* _Records to use_:

+++

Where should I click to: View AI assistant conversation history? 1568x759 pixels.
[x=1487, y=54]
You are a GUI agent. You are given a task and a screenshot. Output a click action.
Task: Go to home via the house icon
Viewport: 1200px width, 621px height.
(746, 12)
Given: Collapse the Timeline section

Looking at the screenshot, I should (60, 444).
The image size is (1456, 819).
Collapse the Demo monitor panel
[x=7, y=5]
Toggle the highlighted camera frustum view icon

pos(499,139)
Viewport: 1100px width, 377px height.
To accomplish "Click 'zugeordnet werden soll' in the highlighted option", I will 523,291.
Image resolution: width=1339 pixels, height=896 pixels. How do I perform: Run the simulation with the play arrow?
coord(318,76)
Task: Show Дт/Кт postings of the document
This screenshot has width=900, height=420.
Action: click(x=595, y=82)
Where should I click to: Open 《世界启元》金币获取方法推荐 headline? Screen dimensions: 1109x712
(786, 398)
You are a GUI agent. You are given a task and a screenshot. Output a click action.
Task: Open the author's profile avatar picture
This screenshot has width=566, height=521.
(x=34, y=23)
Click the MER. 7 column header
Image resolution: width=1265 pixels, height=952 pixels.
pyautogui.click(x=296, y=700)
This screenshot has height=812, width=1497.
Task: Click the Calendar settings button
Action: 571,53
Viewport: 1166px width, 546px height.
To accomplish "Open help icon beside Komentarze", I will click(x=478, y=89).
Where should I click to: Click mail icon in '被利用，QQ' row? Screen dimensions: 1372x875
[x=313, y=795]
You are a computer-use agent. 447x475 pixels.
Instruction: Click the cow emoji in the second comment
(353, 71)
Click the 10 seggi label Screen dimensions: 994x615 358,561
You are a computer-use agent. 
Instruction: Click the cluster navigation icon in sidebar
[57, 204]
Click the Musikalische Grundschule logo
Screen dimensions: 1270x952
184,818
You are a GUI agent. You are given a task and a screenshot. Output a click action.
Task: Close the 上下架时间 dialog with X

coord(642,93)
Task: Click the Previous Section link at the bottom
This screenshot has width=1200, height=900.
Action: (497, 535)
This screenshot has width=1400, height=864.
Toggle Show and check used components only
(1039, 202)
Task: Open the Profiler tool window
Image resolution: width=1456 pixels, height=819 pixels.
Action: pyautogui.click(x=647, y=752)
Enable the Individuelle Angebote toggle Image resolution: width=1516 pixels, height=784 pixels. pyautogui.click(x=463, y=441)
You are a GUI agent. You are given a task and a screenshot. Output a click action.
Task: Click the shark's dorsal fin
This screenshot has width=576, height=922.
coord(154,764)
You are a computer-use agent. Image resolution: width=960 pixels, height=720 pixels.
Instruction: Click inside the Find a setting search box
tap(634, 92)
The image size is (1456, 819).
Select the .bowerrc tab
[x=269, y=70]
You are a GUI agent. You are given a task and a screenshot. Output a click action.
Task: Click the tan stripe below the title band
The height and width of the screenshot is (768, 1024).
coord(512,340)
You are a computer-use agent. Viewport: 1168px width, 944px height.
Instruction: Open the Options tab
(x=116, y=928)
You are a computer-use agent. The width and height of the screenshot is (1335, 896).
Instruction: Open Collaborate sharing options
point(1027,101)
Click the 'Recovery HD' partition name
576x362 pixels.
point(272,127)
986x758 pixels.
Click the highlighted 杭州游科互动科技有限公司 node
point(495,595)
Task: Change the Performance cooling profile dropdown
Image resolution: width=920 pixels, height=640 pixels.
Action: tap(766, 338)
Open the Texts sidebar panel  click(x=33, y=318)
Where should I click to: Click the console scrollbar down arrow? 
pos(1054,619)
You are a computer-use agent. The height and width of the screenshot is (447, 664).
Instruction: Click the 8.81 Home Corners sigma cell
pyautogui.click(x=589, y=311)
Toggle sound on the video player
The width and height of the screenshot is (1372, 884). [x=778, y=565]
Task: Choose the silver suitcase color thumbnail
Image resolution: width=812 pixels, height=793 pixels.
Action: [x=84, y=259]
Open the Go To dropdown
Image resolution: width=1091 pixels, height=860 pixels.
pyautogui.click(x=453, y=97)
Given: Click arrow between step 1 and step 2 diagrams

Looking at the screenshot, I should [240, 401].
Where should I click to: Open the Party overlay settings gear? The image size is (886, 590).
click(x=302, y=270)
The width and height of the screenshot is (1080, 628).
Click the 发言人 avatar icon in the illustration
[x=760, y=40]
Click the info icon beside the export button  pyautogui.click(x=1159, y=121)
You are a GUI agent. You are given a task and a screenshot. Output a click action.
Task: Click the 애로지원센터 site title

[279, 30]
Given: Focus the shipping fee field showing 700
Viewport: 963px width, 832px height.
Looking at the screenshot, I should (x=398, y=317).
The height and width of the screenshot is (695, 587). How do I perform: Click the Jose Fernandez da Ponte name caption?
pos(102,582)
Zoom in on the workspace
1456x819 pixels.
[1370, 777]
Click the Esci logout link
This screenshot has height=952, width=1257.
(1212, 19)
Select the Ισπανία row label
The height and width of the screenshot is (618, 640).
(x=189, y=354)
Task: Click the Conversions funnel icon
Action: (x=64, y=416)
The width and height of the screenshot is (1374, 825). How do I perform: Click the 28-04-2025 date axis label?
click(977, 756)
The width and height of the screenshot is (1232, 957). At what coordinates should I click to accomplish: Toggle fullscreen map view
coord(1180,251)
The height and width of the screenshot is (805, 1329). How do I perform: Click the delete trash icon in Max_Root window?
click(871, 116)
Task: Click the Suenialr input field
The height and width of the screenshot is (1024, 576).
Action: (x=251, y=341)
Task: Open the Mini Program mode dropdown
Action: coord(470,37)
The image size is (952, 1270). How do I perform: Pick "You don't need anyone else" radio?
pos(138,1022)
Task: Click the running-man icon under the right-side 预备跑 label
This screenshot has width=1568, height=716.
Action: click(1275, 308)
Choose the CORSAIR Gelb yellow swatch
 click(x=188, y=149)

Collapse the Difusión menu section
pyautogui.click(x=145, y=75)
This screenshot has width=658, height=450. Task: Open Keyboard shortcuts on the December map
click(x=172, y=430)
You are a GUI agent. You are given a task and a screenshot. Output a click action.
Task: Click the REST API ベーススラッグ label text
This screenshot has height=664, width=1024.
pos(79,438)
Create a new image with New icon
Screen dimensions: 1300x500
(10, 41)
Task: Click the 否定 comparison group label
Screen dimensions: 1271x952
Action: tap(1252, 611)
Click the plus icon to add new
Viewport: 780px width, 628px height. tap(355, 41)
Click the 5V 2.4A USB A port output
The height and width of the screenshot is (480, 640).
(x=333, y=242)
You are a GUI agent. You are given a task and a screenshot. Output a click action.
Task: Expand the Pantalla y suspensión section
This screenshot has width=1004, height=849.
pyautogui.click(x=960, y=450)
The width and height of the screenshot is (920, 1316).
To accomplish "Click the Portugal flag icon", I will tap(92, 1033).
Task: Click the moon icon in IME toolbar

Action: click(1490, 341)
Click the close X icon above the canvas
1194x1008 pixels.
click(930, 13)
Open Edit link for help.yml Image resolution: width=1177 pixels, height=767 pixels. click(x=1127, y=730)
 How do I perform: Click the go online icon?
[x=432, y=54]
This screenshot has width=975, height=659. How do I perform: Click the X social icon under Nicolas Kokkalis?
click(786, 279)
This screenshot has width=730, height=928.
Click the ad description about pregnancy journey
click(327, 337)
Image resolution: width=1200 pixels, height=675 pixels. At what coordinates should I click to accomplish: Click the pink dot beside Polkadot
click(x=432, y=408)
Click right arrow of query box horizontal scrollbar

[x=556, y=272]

+++

* _Your objective_: Return all of the data above verbatim, keeping every line and its order unchanged.

* _Result of the exercise_:
Where should I click to: View AI assistant conversation history? 1568x759 pixels.
[x=1487, y=54]
You are a GUI agent. You are given a task and a screenshot. Output a click action.
Task: Go to home via the house icon
Viewport: 1200px width, 621px height.
(746, 12)
Given: Collapse the Timeline section

Looking at the screenshot, I should (60, 444).
The image size is (1456, 819).
Collapse the Demo monitor panel
[x=7, y=5]
Toggle the highlighted camera frustum view icon

pos(499,139)
Viewport: 1100px width, 377px height.
To accomplish "Click 'zugeordnet werden soll' in the highlighted option", I will 523,291.
Image resolution: width=1339 pixels, height=896 pixels. How do I perform: Run the simulation with the play arrow?
coord(318,76)
Task: Show Дт/Кт postings of the document
This screenshot has width=900, height=420.
Action: click(x=595, y=82)
Where should I click to: Open 《世界启元》金币获取方法推荐 headline? Screen dimensions: 1109x712
(786, 398)
You are a GUI agent. You are given a task and a screenshot. Output a click action.
Task: Open the author's profile avatar picture
This screenshot has width=566, height=521.
(x=34, y=23)
Click the MER. 7 column header
Image resolution: width=1265 pixels, height=952 pixels.
pyautogui.click(x=296, y=700)
This screenshot has height=812, width=1497.
Task: Click the Calendar settings button
Action: 571,53
Viewport: 1166px width, 546px height.
To accomplish "Open help icon beside Komentarze", I will click(x=478, y=89).
Where should I click to: Click mail icon in '被利用，QQ' row? Screen dimensions: 1372x875
[x=313, y=795]
You are a computer-use agent. 447x475 pixels.
Instruction: Click the cow emoji in the second comment
(353, 71)
Click the 10 seggi label Screen dimensions: 994x615 358,561
You are a computer-use agent. 
Instruction: Click the cluster navigation icon in sidebar
[57, 204]
Click the Musikalische Grundschule logo
Screen dimensions: 1270x952
184,818
You are a GUI agent. You are given a task and a screenshot. Output a click action.
Task: Close the 上下架时间 dialog with X

coord(642,93)
Task: Click the Previous Section link at the bottom
This screenshot has width=1200, height=900.
Action: (497, 535)
This screenshot has width=1400, height=864.
Toggle Show and check used components only
(1039, 202)
Task: Open the Profiler tool window
Image resolution: width=1456 pixels, height=819 pixels.
Action: pyautogui.click(x=647, y=752)
Enable the Individuelle Angebote toggle Image resolution: width=1516 pixels, height=784 pixels. pyautogui.click(x=463, y=441)
You are a GUI agent. You are given a task and a screenshot. Output a click action.
Task: Click the shark's dorsal fin
This screenshot has width=576, height=922.
coord(154,764)
You are a computer-use agent. Image resolution: width=960 pixels, height=720 pixels.
Instruction: Click inside the Find a setting search box
tap(634, 92)
The image size is (1456, 819).
Select the .bowerrc tab
[x=269, y=70]
You are a GUI agent. You are given a task and a screenshot. Output a click action.
Task: Click the tan stripe below the title band
The height and width of the screenshot is (768, 1024).
coord(512,340)
You are a computer-use agent. Viewport: 1168px width, 944px height.
Instruction: Open the Options tab
(x=116, y=928)
You are a computer-use agent. The width and height of the screenshot is (1335, 896).
Instruction: Open Collaborate sharing options
point(1027,101)
Click the 'Recovery HD' partition name
576x362 pixels.
point(272,127)
986x758 pixels.
Click the highlighted 杭州游科互动科技有限公司 node
point(495,595)
Task: Change the Performance cooling profile dropdown
Image resolution: width=920 pixels, height=640 pixels.
Action: tap(766, 338)
Open the Texts sidebar panel  click(x=33, y=318)
Where should I click to: Click the console scrollbar down arrow? 
pos(1054,619)
You are a computer-use agent. The height and width of the screenshot is (447, 664).
Instruction: Click the 8.81 Home Corners sigma cell
pyautogui.click(x=589, y=311)
Toggle sound on the video player
The width and height of the screenshot is (1372, 884). [x=778, y=565]
Task: Choose the silver suitcase color thumbnail
Image resolution: width=812 pixels, height=793 pixels.
Action: [x=84, y=259]
Open the Go To dropdown
Image resolution: width=1091 pixels, height=860 pixels.
pyautogui.click(x=453, y=97)
Given: Click arrow between step 1 and step 2 diagrams

Looking at the screenshot, I should [240, 401].
Where should I click to: Open the Party overlay settings gear? The image size is (886, 590).
click(x=302, y=270)
The width and height of the screenshot is (1080, 628).
Click the 发言人 avatar icon in the illustration
[x=760, y=40]
Click the info icon beside the export button  pyautogui.click(x=1159, y=121)
You are a GUI agent. You are given a task and a screenshot. Output a click action.
Task: Click the 애로지원센터 site title

[279, 30]
Given: Focus the shipping fee field showing 700
Viewport: 963px width, 832px height.
Looking at the screenshot, I should (x=398, y=317).
The height and width of the screenshot is (695, 587). How do I perform: Click the Jose Fernandez da Ponte name caption?
pos(102,582)
Zoom in on the workspace
1456x819 pixels.
[1370, 777]
Click the Esci logout link
This screenshot has height=952, width=1257.
(1212, 19)
Select the Ισπανία row label
The height and width of the screenshot is (618, 640).
(x=189, y=354)
Task: Click the Conversions funnel icon
Action: (x=64, y=416)
The width and height of the screenshot is (1374, 825). How do I perform: Click the 28-04-2025 date axis label?
click(977, 756)
The width and height of the screenshot is (1232, 957). At what coordinates should I click to accomplish: Toggle fullscreen map view
coord(1180,251)
The height and width of the screenshot is (805, 1329). How do I perform: Click the delete trash icon in Max_Root window?
click(871, 116)
Task: Click the Suenialr input field
The height and width of the screenshot is (1024, 576).
Action: (x=251, y=341)
Task: Open the Mini Program mode dropdown
Action: coord(470,37)
The image size is (952, 1270). How do I perform: Pick "You don't need anyone else" radio?
pos(138,1022)
Task: Click the running-man icon under the right-side 预备跑 label
This screenshot has width=1568, height=716.
Action: click(1275, 308)
Choose the CORSAIR Gelb yellow swatch
 click(x=188, y=149)

Collapse the Difusión menu section
pyautogui.click(x=145, y=75)
This screenshot has width=658, height=450. Task: Open Keyboard shortcuts on the December map
click(x=172, y=430)
You are a GUI agent. You are given a task and a screenshot. Output a click action.
Task: Click the REST API ベーススラッグ label text
This screenshot has height=664, width=1024.
pos(79,438)
Create a new image with New icon
Screen dimensions: 1300x500
(10, 41)
Task: Click the 否定 comparison group label
Screen dimensions: 1271x952
Action: tap(1252, 611)
Click the plus icon to add new
Viewport: 780px width, 628px height. tap(355, 41)
Click the 5V 2.4A USB A port output
The height and width of the screenshot is (480, 640).
(x=333, y=242)
You are a GUI agent. You are given a task and a screenshot. Output a click action.
Task: Expand the Pantalla y suspensión section
This screenshot has width=1004, height=849.
pyautogui.click(x=960, y=450)
The width and height of the screenshot is (920, 1316).
To accomplish "Click the Portugal flag icon", I will tap(92, 1033).
Task: Click the moon icon in IME toolbar

Action: click(1490, 341)
Click the close X icon above the canvas
1194x1008 pixels.
click(930, 13)
Open Edit link for help.yml Image resolution: width=1177 pixels, height=767 pixels. click(x=1127, y=730)
 How do I perform: Click the go online icon?
[x=432, y=54]
This screenshot has width=975, height=659. How do I perform: Click the X social icon under Nicolas Kokkalis?
click(786, 279)
This screenshot has width=730, height=928.
Click the ad description about pregnancy journey
click(327, 337)
Image resolution: width=1200 pixels, height=675 pixels. At what coordinates should I click to accomplish: Click the pink dot beside Polkadot
click(x=432, y=408)
Click right arrow of query box horizontal scrollbar

[x=556, y=272]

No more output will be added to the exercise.